Dr. Fuat Ali Örsan
Dr. Fuat Âli Bey babamın babası,
yani benim büyükbabamdır. 1872 – 1951 yıları arasında yaşadı. Ben 10 yaşındayken,
1951’de 79 yaşında öldü. Büyükbabamı çok iyi hatırlıyorum. Çok iyi hatırladığım
3 sahne var; Bakırköy’de İstasyon Caddesi üzerindeki evin içindeki hali, o evin
küçük arka bahçesinde arılarla uğraşırken görüntüsü ve Terkos’ta beni
Şimendifere bindirdiği zamanki hali.
Büyükbabamın çok iyi bir insan
olduğu muhakkak. Bir de belirtmek isteğim şey şu: Büyükbabam devamlı kitap
yazardı. Yazdıkları Arıcılık, Tavukçuluk ve sebzecilikle ilgili idi. Kitapları
Türkiye’de çok tanınmıştı. Öylesine tanınmıştı ki o 1951’de öldükten sonra da
senelerce satmaya devam etti. Ailesi büyükbabamın kitaplarından menfaat
sağlamayı hiç düşünmedi. Yayınevi kitaplarını yıllarca basmaya ve dağıtmaya
devam etti. Bu durum bizi çok mutlu etti. Hala satıyor. Bugün dahi Google‘da
Fuat Ali Örsan ismini ararsanız satılmakta olan kitaplarına rastlarsınız. Çok
hoş bir şey bu. Hatta son yıllarda bir defa işportada kitaplarına rastladım ve
hemen satın aldım.
Büyükbabamı Rasin Ağabeyim
herhalde hepimizden daha iyi tanıyor. Bu nedenle Dr. Fuat Âli Bey hakkında
yazdıklarını ağabeyimin “Kaybolan Bakırköy” adlı kitabından aktarıyorum.
........Dr. Fuat Ali bey ise,
Batı Rumeli Ordularının umumi ricati boyunca vazifesine devam etmektedir. Hem
cerrahlık yapıyor, hem de bir gözü İstanbul yollarındaki karısında,
çocuklarında. Sahra hastahanesi düşman ateşi altına düşmüştür. Doktor binbaşı
yine çalışıyor, yaralı mehmetciklere bakıyor, kesilecek ne varsa kesiyor.
Morfin bitmiştir. Dr. Fuat Ali bey yine kesiyor. Hastahaneyi geri hatlara
taşıyorlar. O yine kesiyor, diyagnoz yapıyor, teselli ediyor.
O kargaşalıkta İstanbul'dan bir
paşa gelmiş. Mirliva Fevzi Paşa isminde genç bir kumandan. Panik içinde
çekilmekte olan kuvvetleri derlemiş toplamış, yeni mevzilere yerleştirmiş.
Tepelere makineli tüfekler koydurmuş. Bir de bakmışlar ki cephe stabilize
olmuş. Düşman taarruzu durdurulmuş. Sırplar Fevzi Paşa karşısında takılıp
kalmışlar.

:: Yapılacak İşler ::
1) Kayıtlarda "Open the USD" ifadesini içeren satırdan başlayın, "Looking at the" ifadesini içeren satırdan sonra durun ve bu aralıktaki satırları harfi harfine tekrar yazın; iki uç satır da dahildir.
2) Dr. Fuat Ali Örsan'ı anlatan metni kaldığı yerden sürdürün.

:: Bu Görevin Kayıtları ::
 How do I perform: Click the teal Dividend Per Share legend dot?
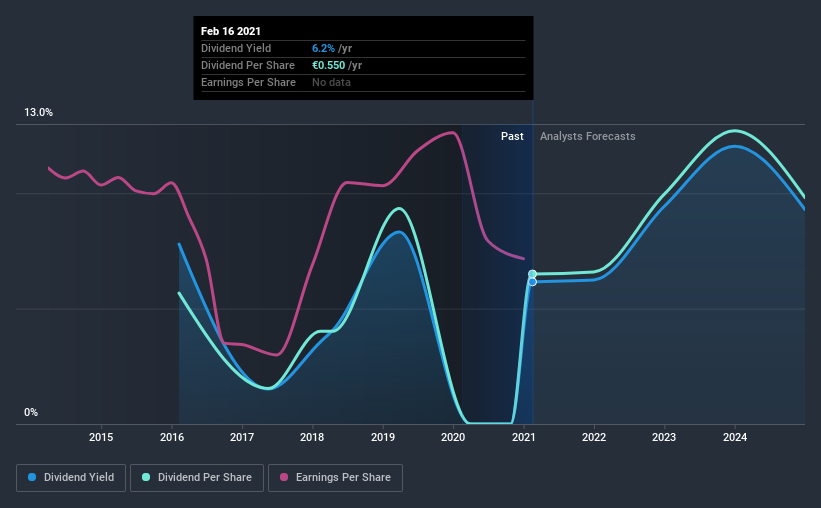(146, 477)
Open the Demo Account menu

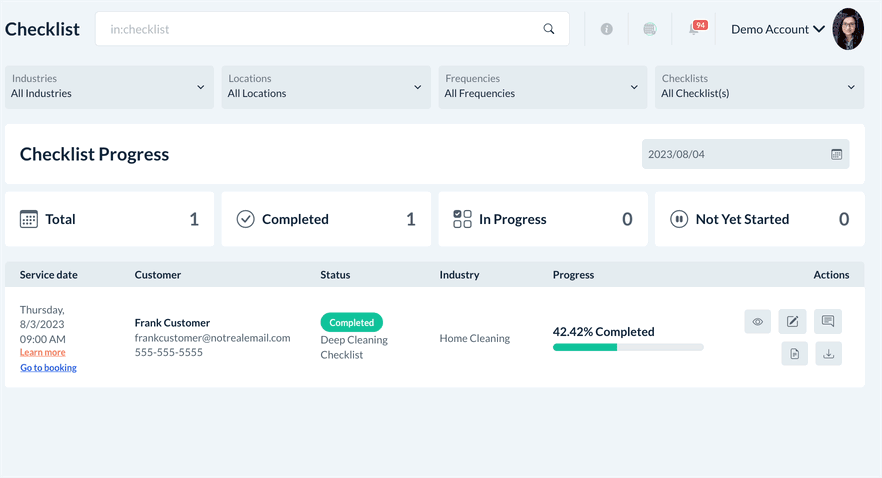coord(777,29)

...

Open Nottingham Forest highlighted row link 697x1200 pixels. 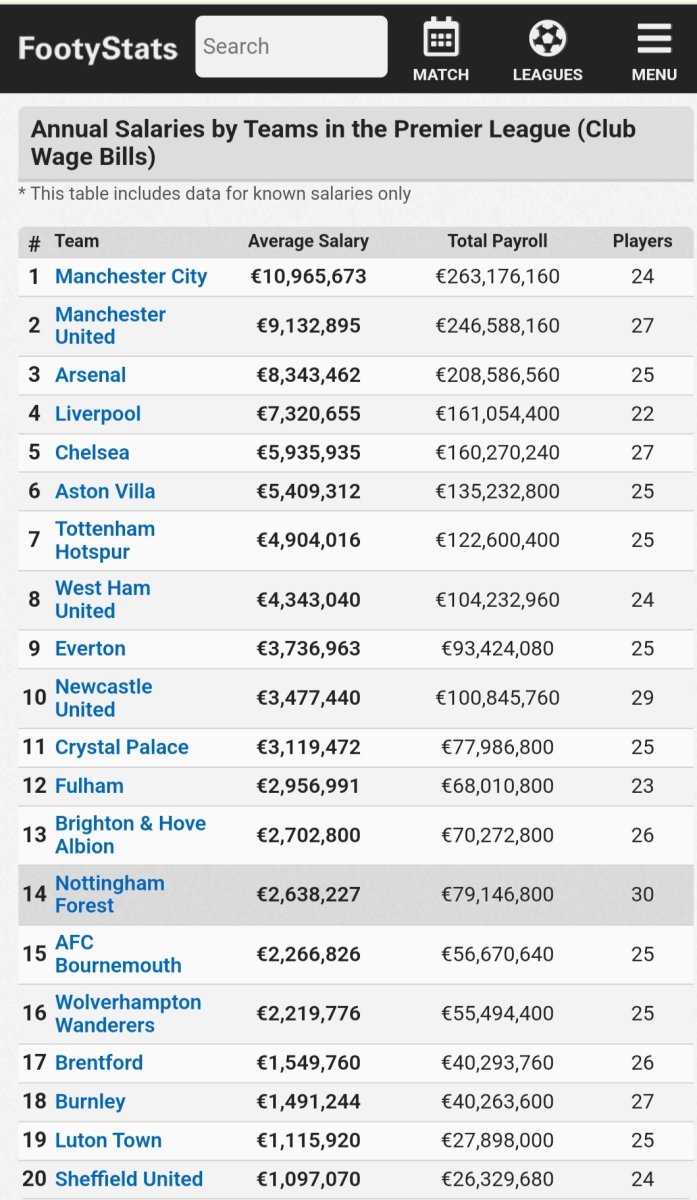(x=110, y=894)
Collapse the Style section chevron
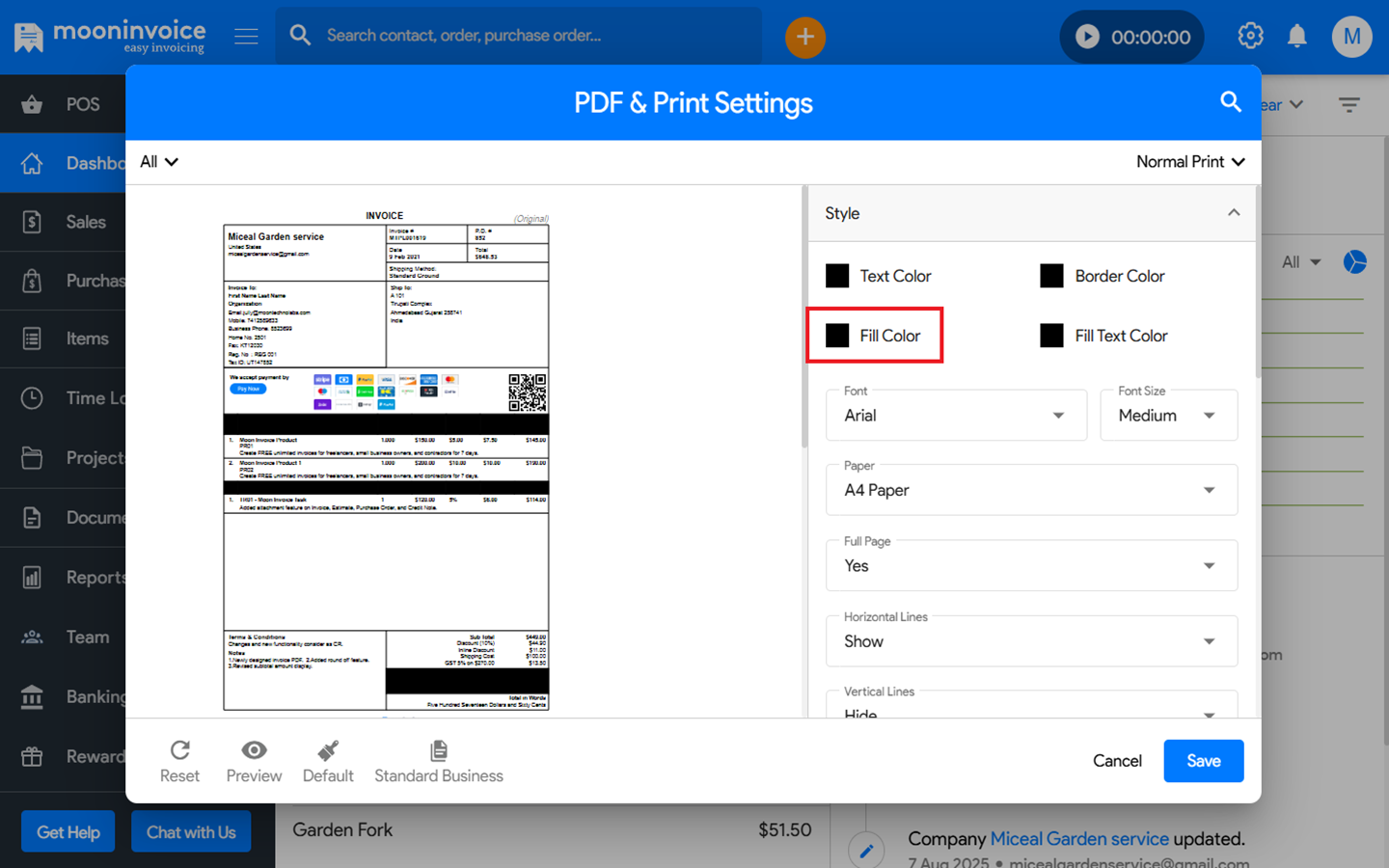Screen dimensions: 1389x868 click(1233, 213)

--

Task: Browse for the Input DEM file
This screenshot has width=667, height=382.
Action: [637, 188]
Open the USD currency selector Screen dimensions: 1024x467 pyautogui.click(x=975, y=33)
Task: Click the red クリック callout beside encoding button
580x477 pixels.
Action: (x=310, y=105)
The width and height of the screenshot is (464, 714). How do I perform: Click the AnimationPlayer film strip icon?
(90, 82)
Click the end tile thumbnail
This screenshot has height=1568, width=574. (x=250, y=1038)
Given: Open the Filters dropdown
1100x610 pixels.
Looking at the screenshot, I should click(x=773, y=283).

:: Alıştırma Cevapları ::
1)
Open the USD currency selector Screen dimensions: 1024x467 pyautogui.click(x=975, y=33)
Task: Click the red クリック callout beside encoding button
580x477 pixels.
Action: (x=310, y=105)
The width and height of the screenshot is (464, 714). How do I perform: Click the AnimationPlayer film strip icon?
(90, 82)
Click the end tile thumbnail
This screenshot has height=1568, width=574. (x=250, y=1038)
Given: Open the Filters dropdown
1100x610 pixels.
Looking at the screenshot, I should click(x=773, y=283).

2)
Babamın babası bu bölgesel
başarıyı bize anlatırken "Mareşal Fevzi Çakmak iyi bir askerdir.
Gözlerimle gördüm, bizi kurtardı, moralimizi yükseltti." derdi.
Ve sonrası;
Ailemizin yine talihi varmış. Dr.
Fuat Ali bey, İclal hanım ve çocukları İstanbul'a ulaşıyorlar. İmparatorluğun
başşehri karınca yuvası gibi insan kaynıyor. Makedonya'dan kaçmaya muvaffak
olan mültecileri oraya buraya yerleştirmek için Şehreminliği, Nafıa Vekaleti,
Babıali Hükümeti akla karayı seçiyorlar. Yeşilköy'deki baba konağı sağ olsun.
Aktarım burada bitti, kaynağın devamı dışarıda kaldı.